Another constructor must be used for `Paths` with more than one connector and an arbitrary number of `Points`. The argument list starts with a pointer to `Point`, followed by `string` for the first connector. Then, pointer to `Point` arguments alternate with `string` arguments for the connectors. Again, the list of arguments ends in 0. There is no need for a `bool` to indicate whether the `Path` is cyclical or not; if it is, the last non-zero argument will be a connector, otherwise, it will be a pointer to `Point`.

```     Point p[8];
p[0].set(-2);
p[1].set(2);
p[2].set(0, 0, -2);
p[3].set(0, 0, 2);
p[4] = p[0].mediate(p[2]);
p[5] = p[2].mediate(p[1]);
p[6] = p[1].mediate(p[3]);
p[7] = p[3].mediate(p[0]);
p[4] *= p[5] *= p[6] *= p[7].shift(0, 1);
Path pa(&p[0], "..", &p[4], "...", &p[2],
"..", &p[5], "...", &p[1], "..", &p[6],
"...", &p[3], "..", &p[7], "...", 0);
pa.draw();
```

Fig. 11.

As mentioned above (see Accuracy), specifying connectors is problematic for three-dimensional `Paths`, because MetaPost ultimately calculates the "most pleasing curve" based on the two-dimensional points in the MetaPost code written by 3DLDF.2 For this reason, it's advisable to avoid specifying `curl`, `dir`, `tension` or control points in connectors. The more `Points` a (3DLDF) `Path` or other object contains, the less freedom MetaPost has to determine the (MetaPost) `path` through them. So a three-dimensional `Path` or other object in 3DLDF should have enough `Points` to ensure satisfactory results. The `Path` in [the previous figure] does not really have enough `Points`. It may require some trial and error to determine what a sufficient number of `Points` is in a given case.
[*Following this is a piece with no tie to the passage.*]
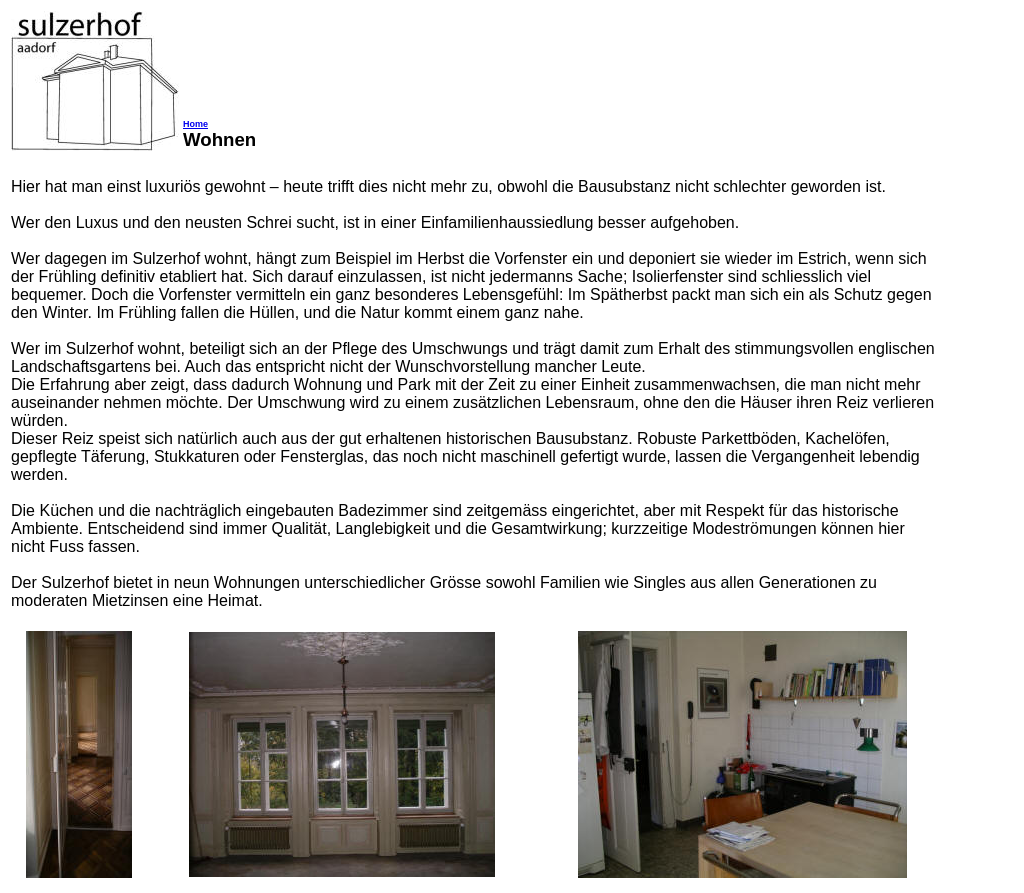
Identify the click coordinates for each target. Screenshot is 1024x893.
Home (195, 124)
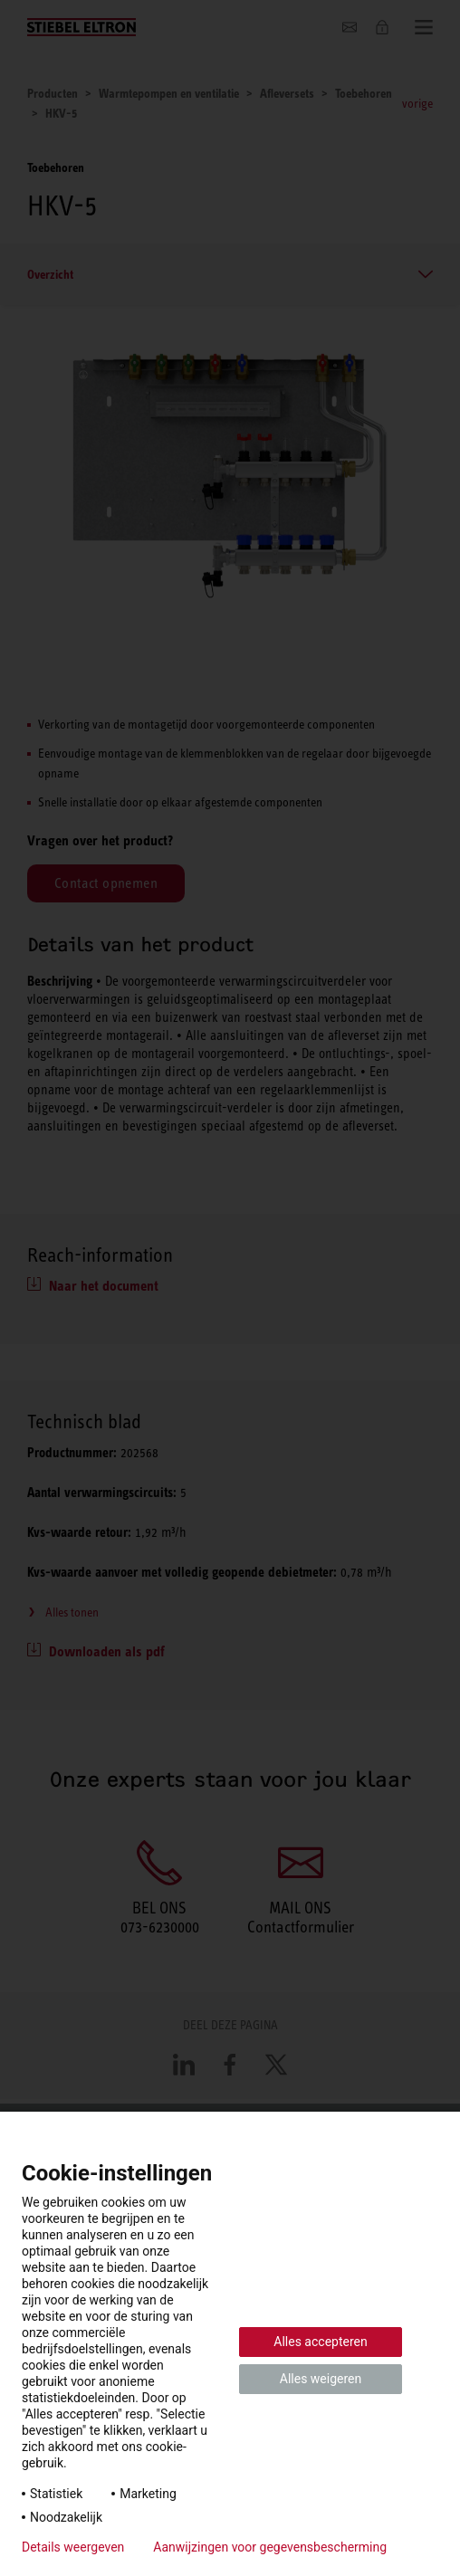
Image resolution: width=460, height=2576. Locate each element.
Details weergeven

`Paths` are very flexible, but not always convenient. 3DLDF provides a number of classes representing common geometric `Shapes`, which will be described in subsequent sections, and I intend to add more in the course of time.

Footnotes

1. It's easy to forget to use `Point*` arguments, rather than plain `Point` arguments, and to forget to end the list of arguments with 0. If plain `Point` arguments are used, compilation fails with GCC. With the DEC compiler, compilation succeeds, but a memory fault error occurs at run-time. If the argument list doesn't end in 0, neither compiler signals an error, but a memory fault error always occurs at run-time.

2. Knuth, The METAFONTbook, Chapter 14, p. 127.